Stored records:
····················
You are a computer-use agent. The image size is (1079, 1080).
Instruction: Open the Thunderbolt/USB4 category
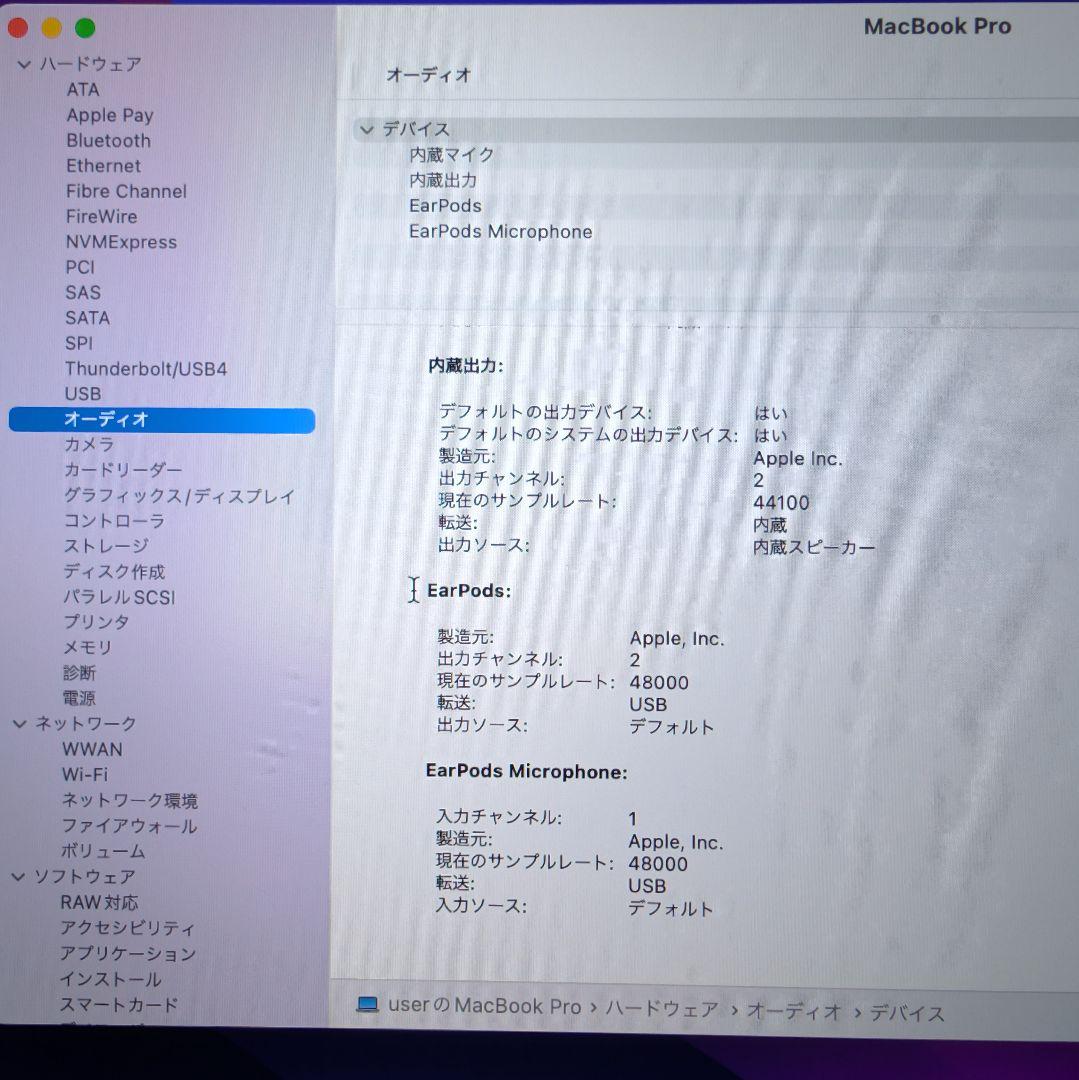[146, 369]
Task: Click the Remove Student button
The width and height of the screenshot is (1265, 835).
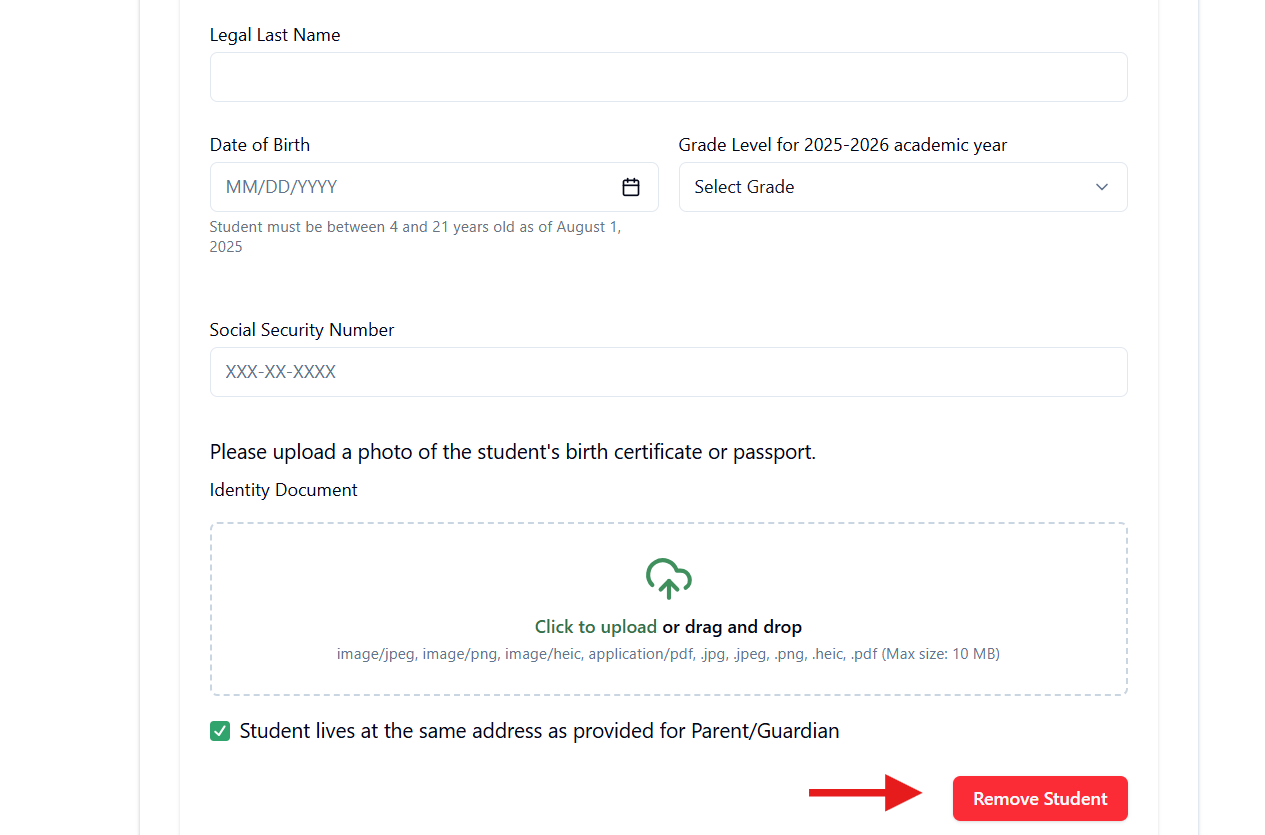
····················
▸ **About this exercise**: Return each line above word for word. Skip the pictures.

▸ **Output of the task**:
You are a computer-use agent. The image size is (1079, 1080).
Instruction: Open the Thunderbolt/USB4 category
[146, 369]
Task: Click the Remove Student button
The width and height of the screenshot is (1265, 835).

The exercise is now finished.